Pour cette raison, la SPA a adopté une politique particulière : elle ne demande jamais pourquoi les propriétaires abandonnent leur animal. Selon eux, les raisons sont souvent fausses ou exagérées. La seule réponse que la SPA attend, c’est un simple « merci » pour avoir confié l’animal plutôt que de le laisser au bord de la route. Ce message vise à responsabiliser, même si l’acte de déposer un animal dans un refuge peut parfois rester une solution difficile à accepter pour certains.

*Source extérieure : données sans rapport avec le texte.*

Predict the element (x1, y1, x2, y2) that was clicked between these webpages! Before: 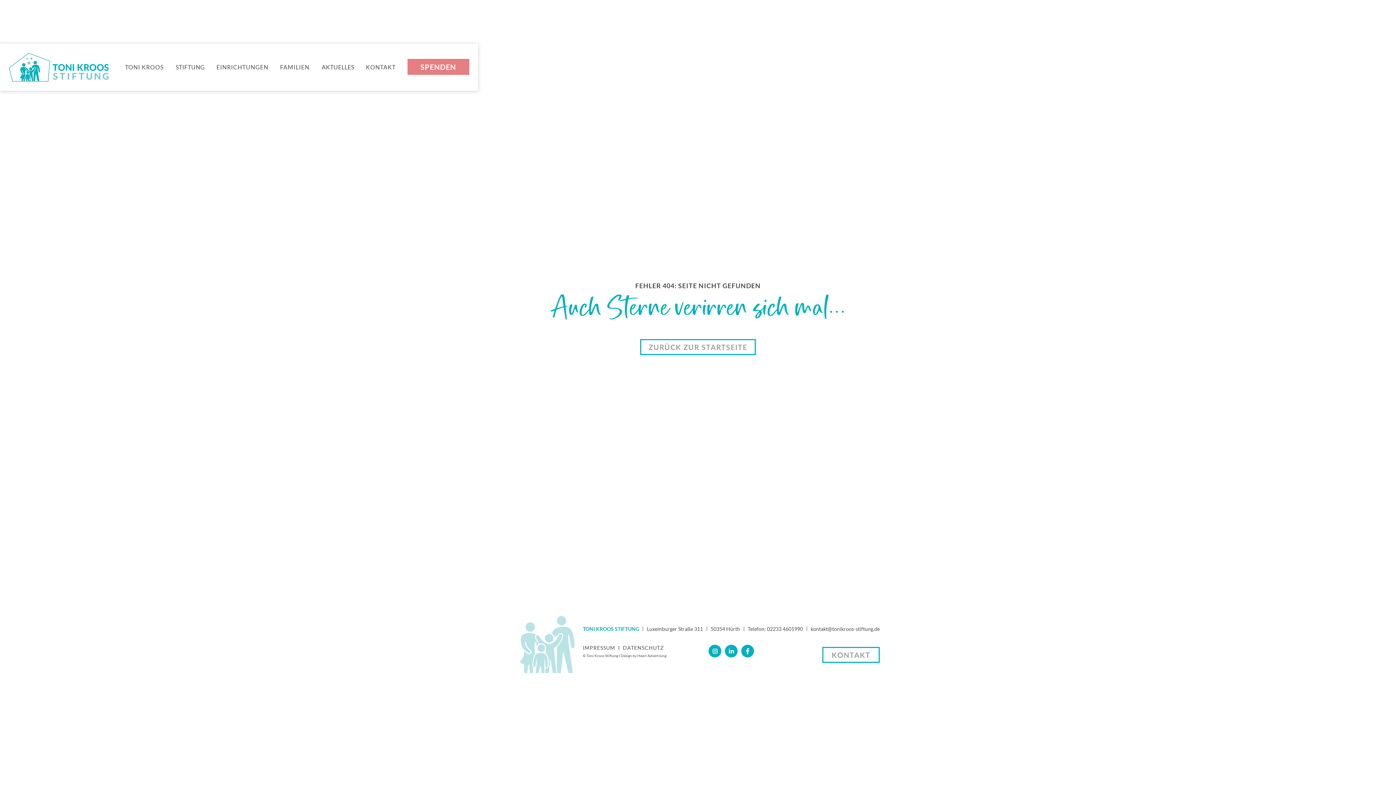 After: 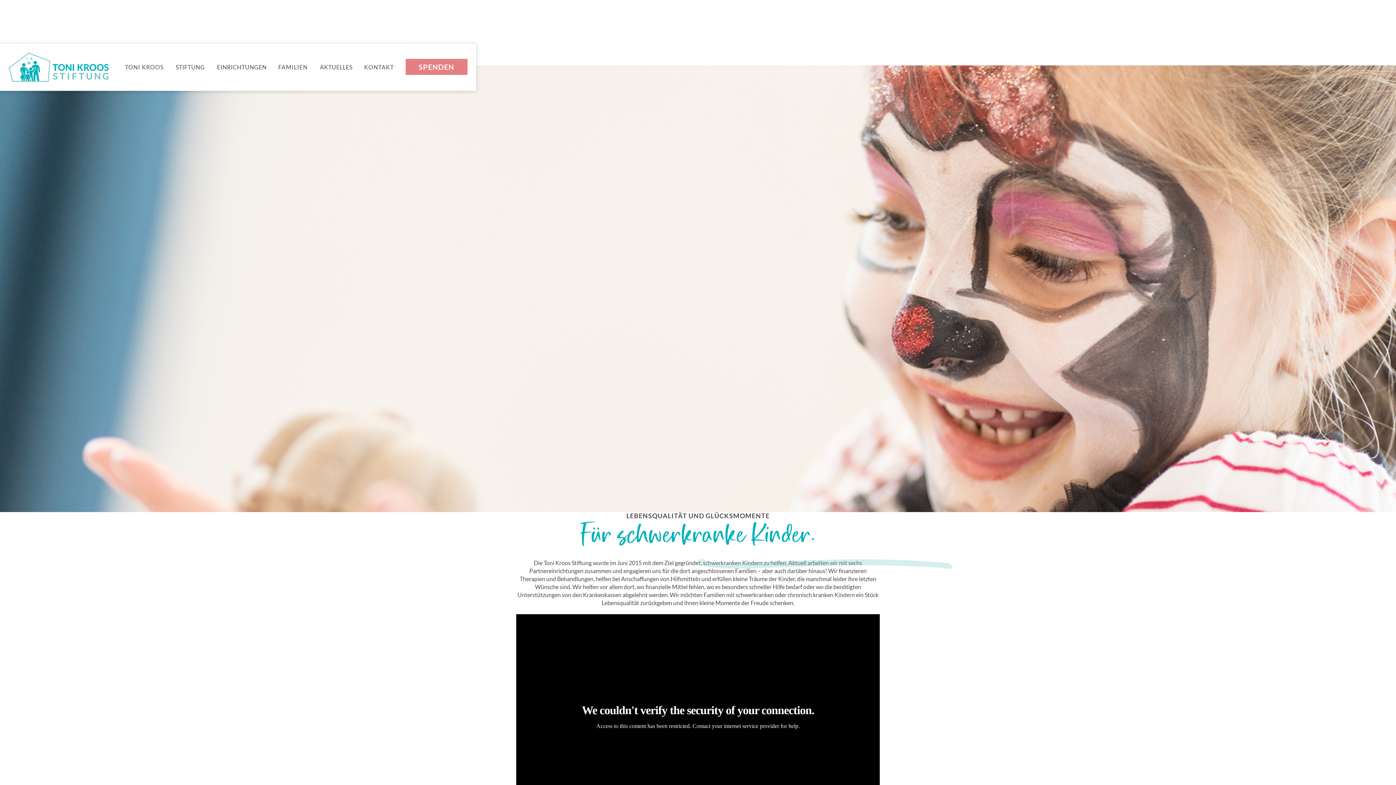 Action: label: STIFTUNG bbox: (169, 57, 210, 77)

Les enjeux de l’identification et la réalité des abandons
Le président de la SPA rappelle qu’il y a très peu d’abandons au bord de la route. La loi impose en effet l’identification des animaux domestiques. Près de 95 % des chiens sont identifiés, ce qui rend leur abandon plus difficile. Chez les chats, cette pratique est moins répandue, ce qui complique la tâche. De plus, la menace d’une amende pouvant atteindre 45 000 euros dissuade souvent les propriétaires.
Selon Jacques-Charles Fombonne, l’abandon se fait souvent « à contre-cœur », quand le propriétaire ne peut plus prendre soin de son animal en raison d’un accident ou de difficultés financières.
Une motivation émotionnelle souvent forte
Une étude Ipsos pour Santévet montre que plus d’un Français sur quatre a déjà renoncé à sortir, partir en vacances ou acheter des vêtements pour son animal. Le président de la SPA souligne que c’est une décision difficile, souvent liée à des sacrifices personnels, comme se priver de manger pour nourrir son animal. Lorsqu’un propriétaire dépose son animal à la SPA, il a souvent l’impression que celui-ci lui demande ce qu’il va faire cet après-midi, ce qui montre à quel point l’attachement est profond. La SPA insiste donc sur le fait qu’elle ne demande jamais pourquoi les gens abandonnent leur animal, pour respecter leur intimité et leur dignité.